El Consejo de Seguridad Ciudadana y Convivencia de El Salvador apostó en su trabajo por la prevención del delito, la mejora de la Policía y la coordinación con todas las instancias que trabajan el tema de la seguridad, así como con la población civil. Pero la falta de recursos para prevención y la poca coordinación entre instituciones ha limitado las posibilidades del plan nacido del Consejo. La inversiones en la Policía y la Fiscalía siguen siendo escasas y en diversos aspectos insuficientes, como por ejemplo en el salario base. La cultura autoritaria, que habla siempre de castigar (menos a los amigos, claro) y que ignora los mecanismos de mediación de conflictos, es otro de los factores a enfrentar. Así como también el amiguismo, la llegada a posiciones por recomendación y cercanía más que por capacidad, que con frecuencia termina siendo causa de diversas formas de corrupción.
Necesitamos pensar el país de otra manera.

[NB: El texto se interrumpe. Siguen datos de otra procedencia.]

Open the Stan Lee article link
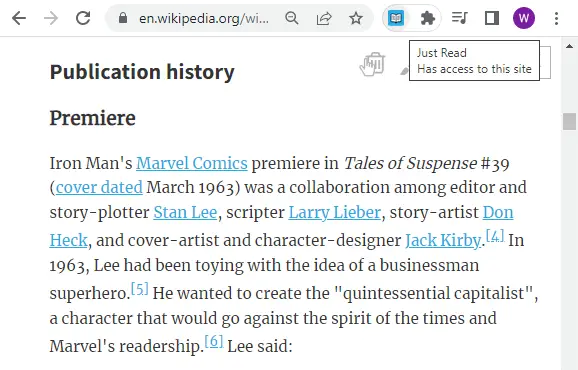click(185, 212)
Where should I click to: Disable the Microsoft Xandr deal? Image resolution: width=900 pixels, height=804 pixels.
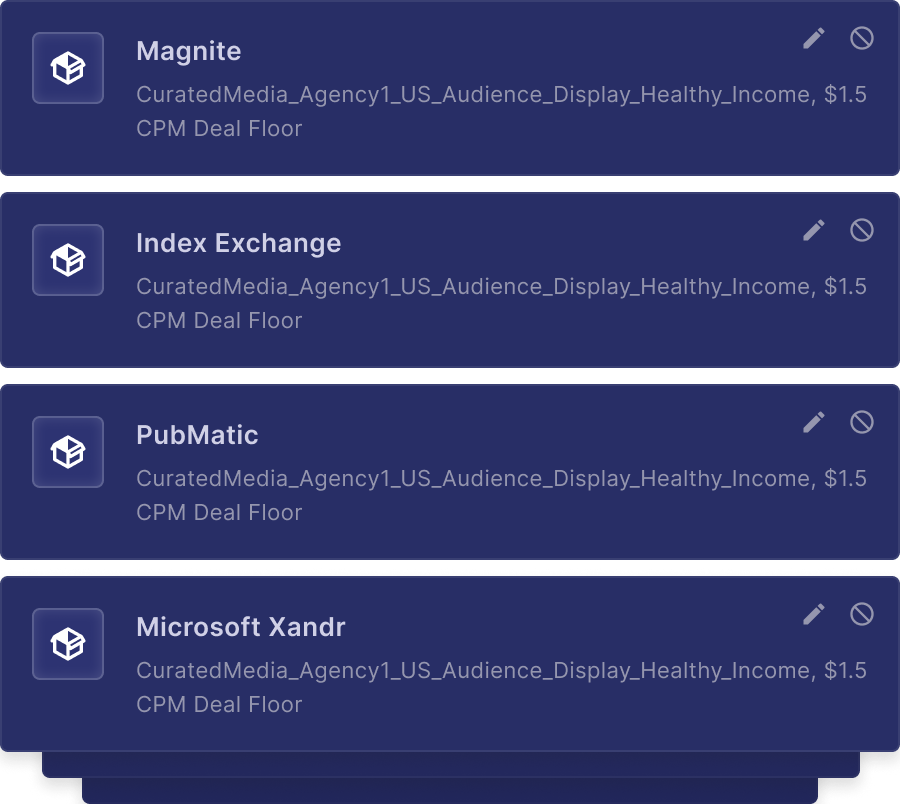pyautogui.click(x=861, y=614)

Si creemos que podemos mantener un desarrollo constante manteniendo la desigualdad en casi todos los servicios públicos, estamos equivocados. Es el tema de la desigualdad lo que no se ha discutido con seriedad, a pesar de los discursos sobre derechos humanos. Y es esa misma aceptación de la desigualdad existente la que lastra una vía real hacia el desarrollo cultural, social y económico. La desigualdad en El Salvador se manifiesta en muchos aspectos como una verdadera guerra. Mientras unos lo tienen todo, o casi todo, a los demás, la gran mayoría, les toca migrar, rebuscarse en cualquier trabajo mal pagado, sufrir la vulnerabilidad permanente de una vida llena de riesgos. No es solamente un problema de redistribución injusta de la riqueza nacional, sino de diferencias graves y permanentes en calidad de servicios.
Hoy, en un mundo cada vez más interconectado, la desigualdad se percibe como agresión del poderoso contra el débil. En muchos aspectos, la guerra ha dejado de ser un enfrentamiento entre naciones para convertirse cada vez más en conflictos internos. Lo hemos visto en el país con la guerra civil, de componente económico y político, y los seguimos viendo en esta especie de violencia tan cercana a una guerra, con componentes más culturales y sociales. Se habla mucho de diálogo, pero apenas se dialoga sobre El Salvador como conjunto de personas que quieren convivir en paz y con una igualdad básica en los derechos elementales de educación, salud, trabajo, redes de protección social y seguridad humana y ciudadana. Si lo que queremos es batir el récord de la proporción de encarcelados por cada cien mil ciudadanos, sigamos igual; pero avanzaremos cada vez más hacia una guerra social de costos incalculables.